*Problem*
Your copy of the data below must be exact and must leave out all pictures.

*Supplied data*

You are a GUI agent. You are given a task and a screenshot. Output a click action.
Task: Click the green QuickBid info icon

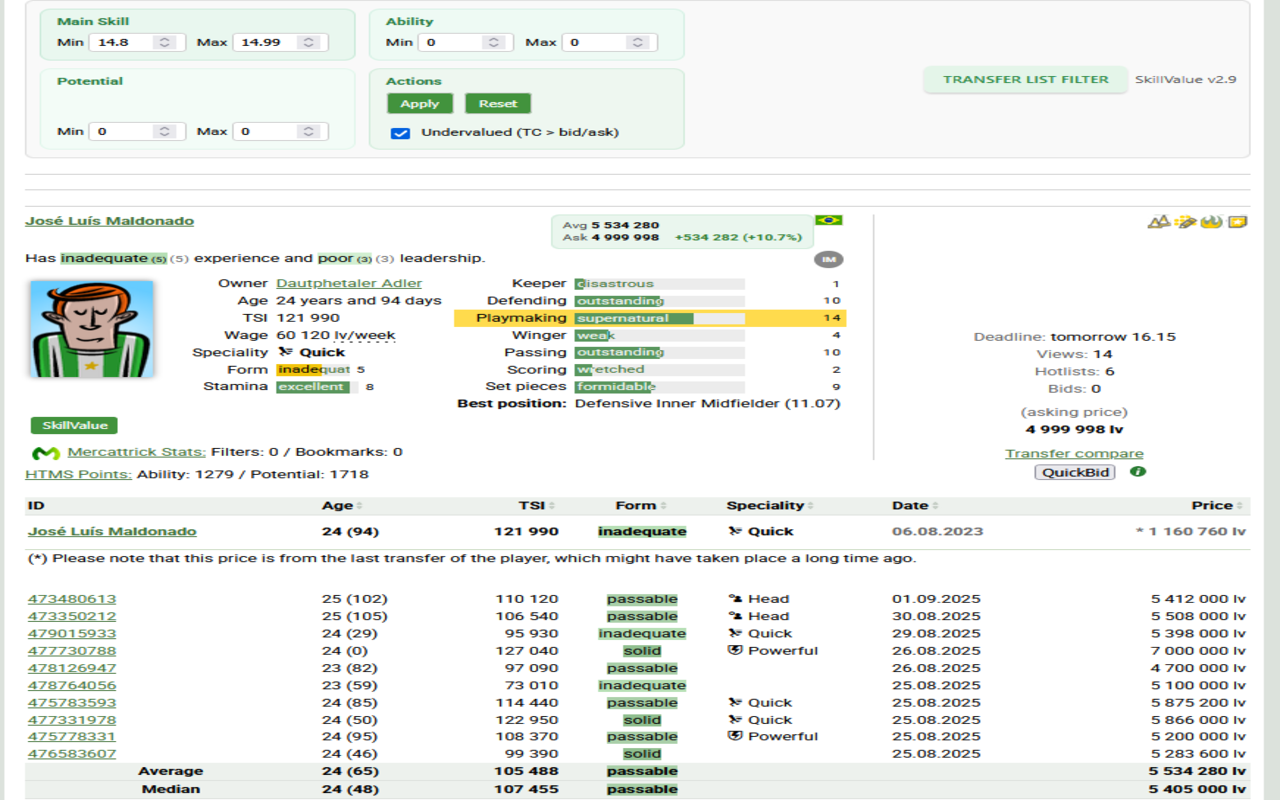point(1138,471)
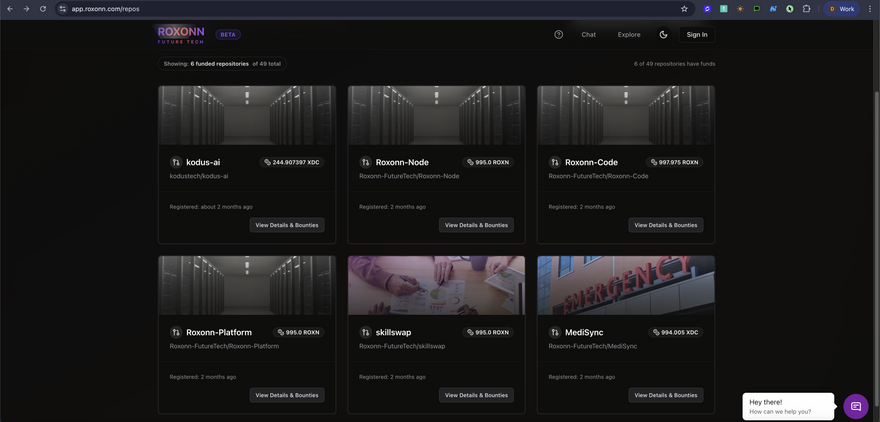Screen dimensions: 880x422
Task: Toggle dark mode moon icon
Action: (663, 34)
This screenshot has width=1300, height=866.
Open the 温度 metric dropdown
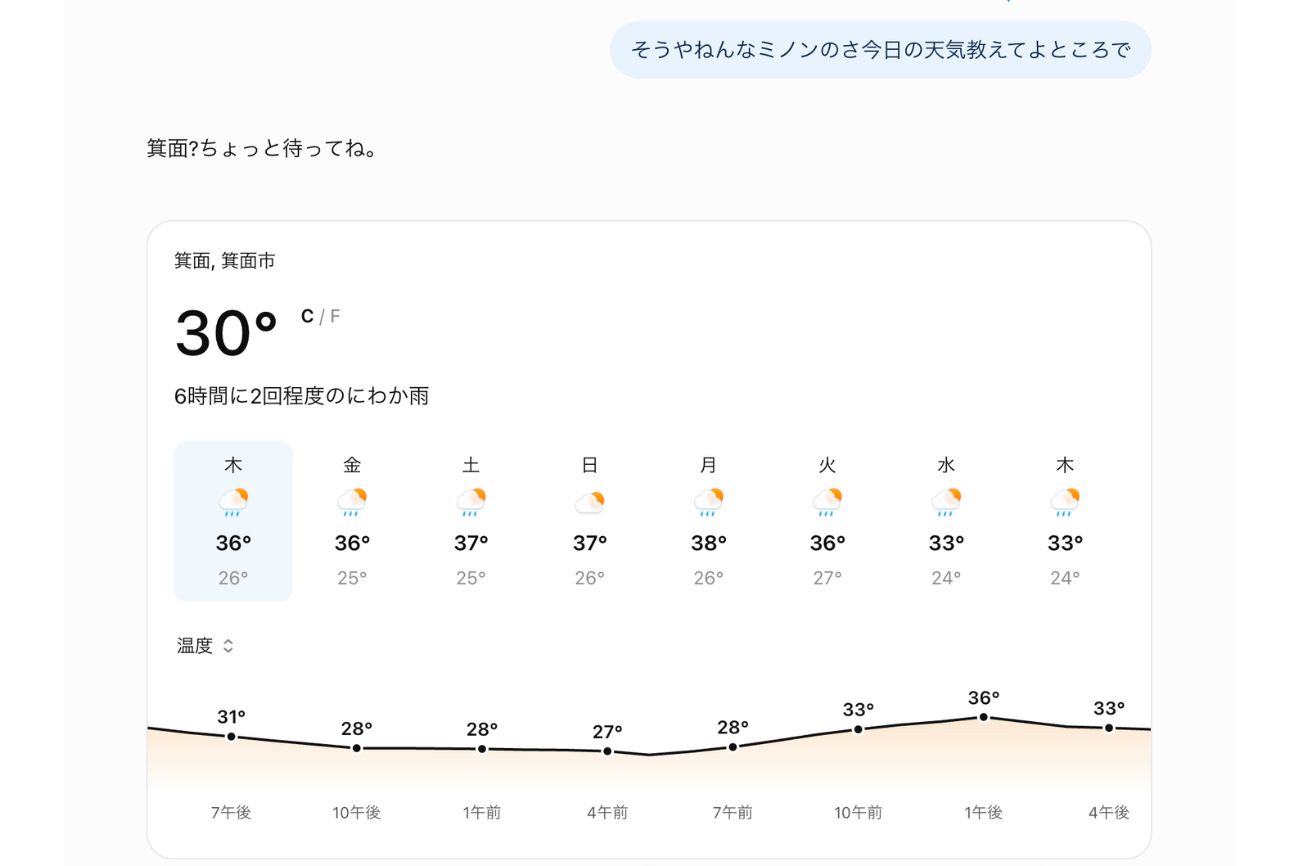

*Output*
You are a GUI agent. You are given a task and a screenshot. Output a click action.
Task: Click the green QuickBid info icon

point(1138,471)
Screen dimensions: 880x422
Task: Toggle dark mode moon icon
Action: (663, 34)
This screenshot has width=1300, height=866.
Open the 温度 metric dropdown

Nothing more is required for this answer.